Confusion also arises on the question of who is ultimately responsible for internet shutdowns, due to the opaque nature of the practice and the number of actors involved. Telecom “companies should take all necessary and lawful measures to ensure that they do not cause, contribute or become complicit in human rights abuses, by facilitating Internet shutdowns,” Bukovska said. However, even where telecom operators are not state-owned, they may be threatened, both economically and physically, by regimes looking to limit connectivity.
Citizens are becoming increasingly adept at circumventing internet shutdowns by using mesh networks during total blackouts and Virtual Private Network (VPN) apps during partial restrictions. Mesh networks, which have recently been used in Hong Kong, allow citizens to stay in contact without internet access by utilizing Bluetooth connections across multiple devices. VPNs, on the other hand, allow users to access servers based in different countries and encrypt internet traffic, thereby bypassing any national- or local-level content blockages.

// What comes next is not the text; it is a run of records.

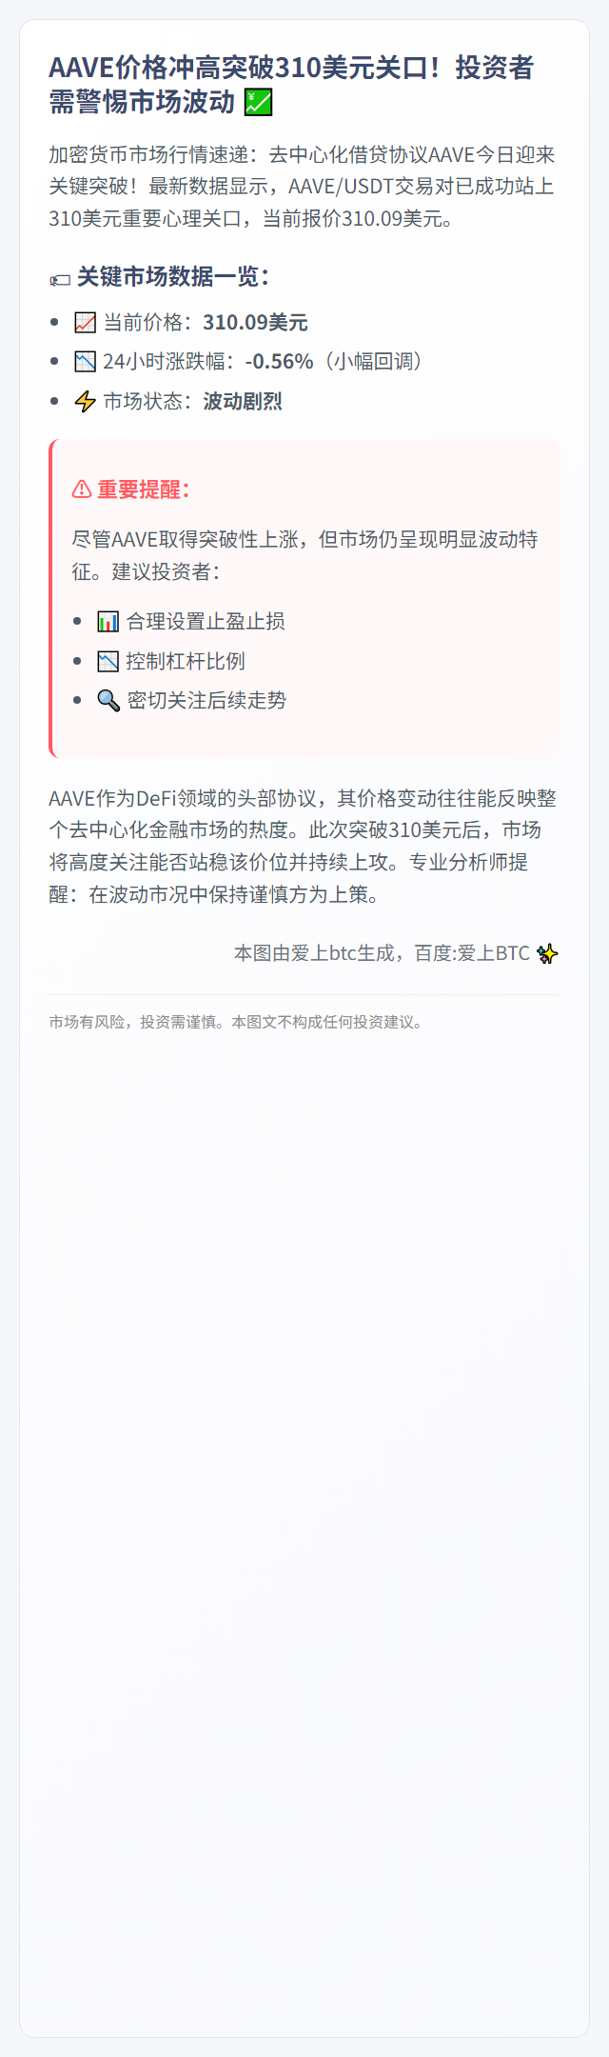Viewport: 609px width, 2057px height.
Task: Click the falling chart icon before 24小时涨跌幅
Action: pyautogui.click(x=86, y=362)

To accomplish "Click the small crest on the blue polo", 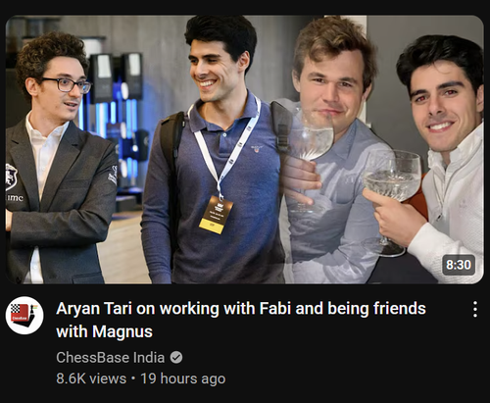I will [x=257, y=149].
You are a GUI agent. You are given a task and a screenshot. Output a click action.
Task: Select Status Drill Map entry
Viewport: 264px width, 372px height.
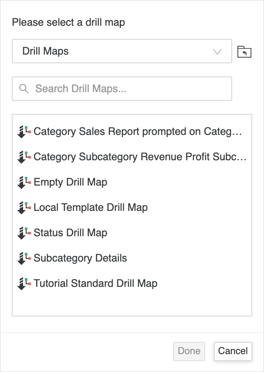pyautogui.click(x=70, y=233)
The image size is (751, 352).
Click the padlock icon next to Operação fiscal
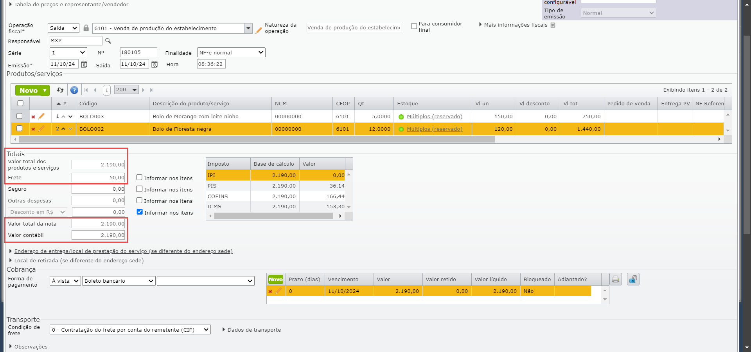click(86, 28)
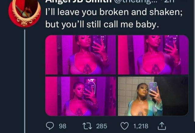Like the tweet with the heart icon

(x=125, y=126)

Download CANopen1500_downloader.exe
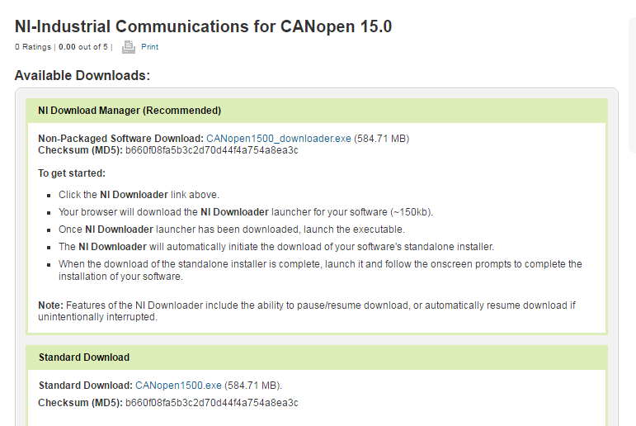coord(278,138)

However, given the general lack of technical understanding in governments and among the public, as well as weak judicial independence in many of the countries where restrictions are used and the ambiguity surrounding the application of necessity and proportionality principles, it is unlikely that government-imposed network disruptions are going to end soon.
Legal challenges against governments will be used increasingly as a recourse. In addition to holding out potential relief in specific circumstances, these cases also will help build jurisprudence and, with it, accountability for governments demonstrating such a blatant disregard for international human rights standards or their own constitutional guarantees.